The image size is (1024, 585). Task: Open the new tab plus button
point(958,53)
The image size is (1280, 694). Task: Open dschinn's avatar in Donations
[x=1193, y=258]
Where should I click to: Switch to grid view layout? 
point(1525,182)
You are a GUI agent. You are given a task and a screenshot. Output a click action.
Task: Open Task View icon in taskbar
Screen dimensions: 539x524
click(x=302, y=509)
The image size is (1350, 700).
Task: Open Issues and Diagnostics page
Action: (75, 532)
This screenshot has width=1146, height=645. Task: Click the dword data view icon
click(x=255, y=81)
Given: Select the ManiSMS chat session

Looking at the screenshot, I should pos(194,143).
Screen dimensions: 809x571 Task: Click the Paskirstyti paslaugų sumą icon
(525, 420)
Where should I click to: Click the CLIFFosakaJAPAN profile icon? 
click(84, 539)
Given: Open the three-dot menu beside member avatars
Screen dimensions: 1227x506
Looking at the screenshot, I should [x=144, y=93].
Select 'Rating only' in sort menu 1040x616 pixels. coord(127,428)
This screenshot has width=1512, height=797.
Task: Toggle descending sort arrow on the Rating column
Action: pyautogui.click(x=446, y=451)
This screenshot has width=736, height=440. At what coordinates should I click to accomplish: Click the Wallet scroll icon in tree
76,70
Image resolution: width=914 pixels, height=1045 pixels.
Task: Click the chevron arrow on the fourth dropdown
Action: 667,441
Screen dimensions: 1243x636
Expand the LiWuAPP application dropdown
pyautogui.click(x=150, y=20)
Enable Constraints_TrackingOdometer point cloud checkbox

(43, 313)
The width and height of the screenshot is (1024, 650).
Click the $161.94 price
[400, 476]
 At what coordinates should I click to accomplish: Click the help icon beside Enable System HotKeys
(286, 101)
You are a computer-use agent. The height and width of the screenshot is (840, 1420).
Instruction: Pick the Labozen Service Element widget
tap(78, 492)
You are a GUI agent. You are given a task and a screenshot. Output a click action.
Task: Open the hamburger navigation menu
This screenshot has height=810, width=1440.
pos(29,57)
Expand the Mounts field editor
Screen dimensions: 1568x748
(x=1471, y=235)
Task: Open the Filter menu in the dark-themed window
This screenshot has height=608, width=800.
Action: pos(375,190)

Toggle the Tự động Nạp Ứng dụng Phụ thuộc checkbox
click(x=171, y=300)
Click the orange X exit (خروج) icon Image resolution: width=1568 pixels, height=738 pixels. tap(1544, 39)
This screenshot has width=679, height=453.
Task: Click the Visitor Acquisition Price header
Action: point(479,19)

What you have to do ▸ Here the output must be the lines above from the line with "The image size is (1280, 694)." to the line with "You are a computer-use", both included, duplicated word for word and nothing else.

Response to the task ▸
The image size is (1280, 694). Task: Open dschinn's avatar in Donations
[x=1193, y=258]
Where should I click to: Switch to grid view layout? 
point(1525,182)
You are a GUI agent. You are given a task and a screenshot. Output a click action.
Task: Open Task View icon in taskbar
Screen dimensions: 539x524
click(x=302, y=509)
The image size is (1350, 700).
Task: Open Issues and Diagnostics page
Action: (75, 532)
This screenshot has width=1146, height=645. Task: Click the dword data view icon
click(x=255, y=81)
Given: Select the ManiSMS chat session

Looking at the screenshot, I should pos(194,143).
Screen dimensions: 809x571 Task: Click the Paskirstyti paslaugų sumą icon
(525, 420)
Where should I click to: Click the CLIFFosakaJAPAN profile icon? 
click(84, 539)
Given: Open the three-dot menu beside member avatars
Screen dimensions: 1227x506
Looking at the screenshot, I should [x=144, y=93].
Select 'Rating only' in sort menu 1040x616 pixels. coord(127,428)
This screenshot has width=1512, height=797.
Task: Toggle descending sort arrow on the Rating column
Action: pyautogui.click(x=446, y=451)
This screenshot has width=736, height=440. At what coordinates should I click to accomplish: Click the Wallet scroll icon in tree
76,70
Image resolution: width=914 pixels, height=1045 pixels.
Task: Click the chevron arrow on the fourth dropdown
Action: 667,441
Screen dimensions: 1243x636
Expand the LiWuAPP application dropdown
pyautogui.click(x=150, y=20)
Enable Constraints_TrackingOdometer point cloud checkbox

(43, 313)
The width and height of the screenshot is (1024, 650).
Click the $161.94 price
[400, 476]
 At what coordinates should I click to accomplish: Click the help icon beside Enable System HotKeys
(286, 101)
You are a computer-use agent. The height and width of the screenshot is (840, 1420).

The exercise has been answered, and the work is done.